Therapies that tend to stay within consensus reality miss the creativity found in the twilight-zone. Process Work, with its concept of the dreambody, the idea that part of us is always dreaming, supports and focuses on the unknown.1 In this way, it is similar to the artistic process. Additionally, Process Work brings new perspectives to artistic expression.

While artists are intuitively sensitive to unknown aspects of life, Process Work offers other possibilities to access unknown areas through consciously identifying primary and secondary processes and edges.2 These aspects of Process Work can assist in rapidly catching and unfolding creative energy. By consciously concentrating on mysterious, unknown or disturbing things which catch our attention, we can use disturbances as focus points for inspiration. Instead of hindering creativity, disturbances can open gates into creative worlds.

One way Process Work explores the unknown is through amplifying it. Amplification methods include expressing disturbances in color, movement or sound. For example, the process worker might ask, what is the "feeling" of a disturbance? How does it sound? Move? What color is it? Exploring the unknown through different means multiplies the possibilities of exploration for the artist and encourages more than one expressive modality. Also, exploring color by using movement and sound helps the artist really get to know the emerging creative energy.

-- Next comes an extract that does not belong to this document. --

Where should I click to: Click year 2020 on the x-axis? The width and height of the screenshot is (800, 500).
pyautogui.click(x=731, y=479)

Even while certain elements catch the artist's attention, the emerging experience as a whole is still unknown. Frequently, what fascinates the artist is also personally meaningful. On a therapeutic level, Process Work provides an opportunity to continue and complete the creative process to gain more awareness of oneself. After the artist creates an object, Process Work can be used to go on with the experience. A next step could be for the artist to experiment with becoming the object of art, to see how the experience of the created object relates to her life.

This may not be of interest from an artistic point of view, but it can provide enjoyment and insight for people who like to approach their lives as creative projects. Looking at the world from the viewpoint of the piece of art, or finding how this art is trying to manifest in one's life, can be fun. The artistic process also offers a helpful approach to problems, often providing » sustainable solutions to difficult situations. Remember my example about painting my pain? I experienced some sense of relief through giving creative outer expression to my feelings. When interacting with my art, I can go further. I may discover how the point of view of the piece of art is meaningful, how it is relevant to my present life situation, and if it contains the beginning of a solution to my problem.

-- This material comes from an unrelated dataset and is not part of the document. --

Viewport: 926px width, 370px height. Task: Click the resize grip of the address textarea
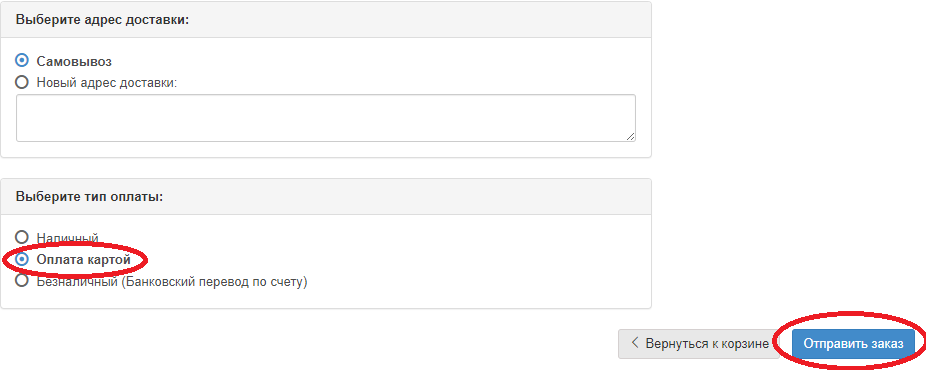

I remember a young woman who painted a big fat hen laying an egg; the egg was the world. She painted the hen out of a body experience of feeling too fat. Afterwards, she started to move around, experiencing being the hen. After she had been walking for a while, she started to speak from this experience:

This hen feels so well and at home on the earth. If I were like this hen, I wouldn't be afraid of the world. I would see it's just my egg developing. And as such, everything becomes my concern, not something to shy away from. Every hurt, every joy on this planet becomes my concern if I am the big mother hen.

The artist can be a model for the process worker as well. A process worker may tend to remain the observer and analyzer of mysterious material instead of helping the client live it. During the creative process, the artist becomes one with secondary experience. Like the riverbed, the artist is shaped by as well as shaping the stream of water. The artist is the medium for, as well as one with, the experience that is channeled through her creativity. Until its completion, the art object lives and breathes within the artist.

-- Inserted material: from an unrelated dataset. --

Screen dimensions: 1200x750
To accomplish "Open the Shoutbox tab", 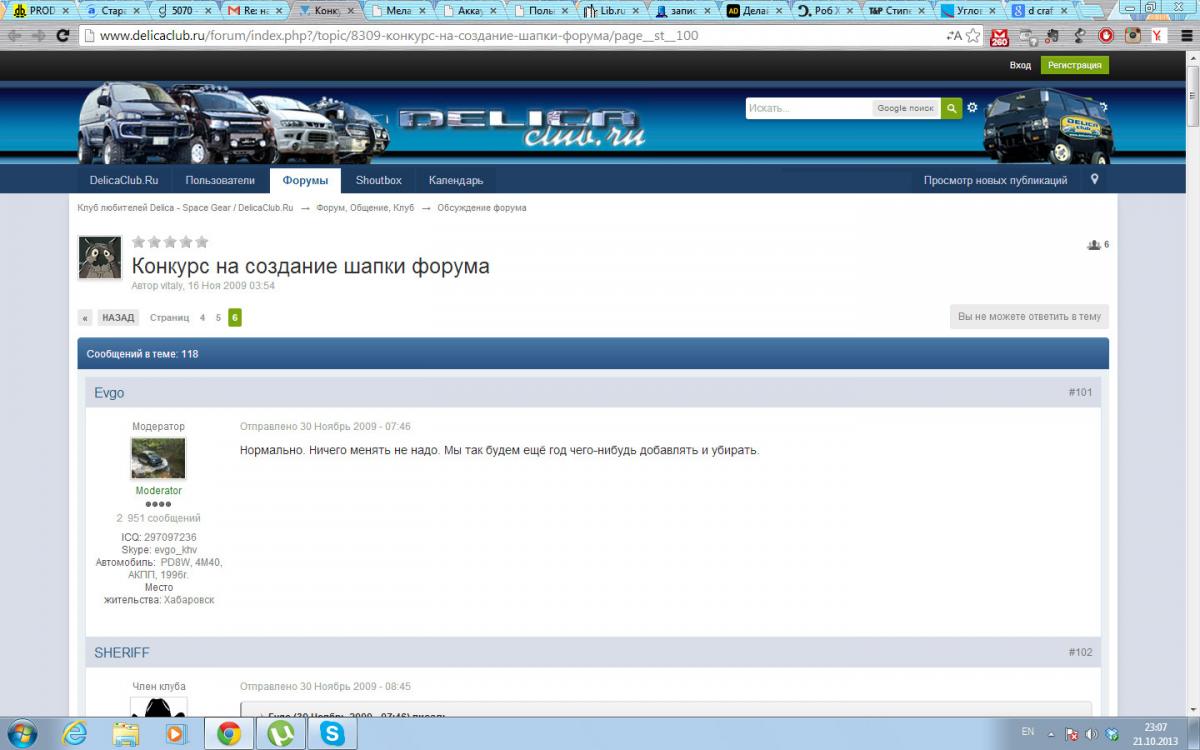I will 378,180.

The known and the unknown in the creative process

The creative process can be described as shaping inner experiences into outer forms. The word creativity implies that something beyond mechanical skills is applied. Although most artists study extensively and practice for years, fine-tuning their skills, the creative process itself is actually something else. All people, regardless of their skill level, have an inherent source of creativity.

Because many of us have very fixed ideas about creativity and art, especially high art, it is easy to believe that art and creativity only appear in certain forms. When too much focus is placed on the outcome, aesthetics or craftsmanship of art, the creativity is stopped before it enters the unknown. The creative spirit needs freedom to unfold.

The artist identity, which enters the creative process with an intent to create, for example, a good picture, has to "die" in order to provide space for whatever wants to emerge. The most useful tools in letting go of ideas about what is "good" are attitudes like the beginner's mind, which sees everything for the first time, openness to all aspects of experience, and freedom to let go of familiar ideas.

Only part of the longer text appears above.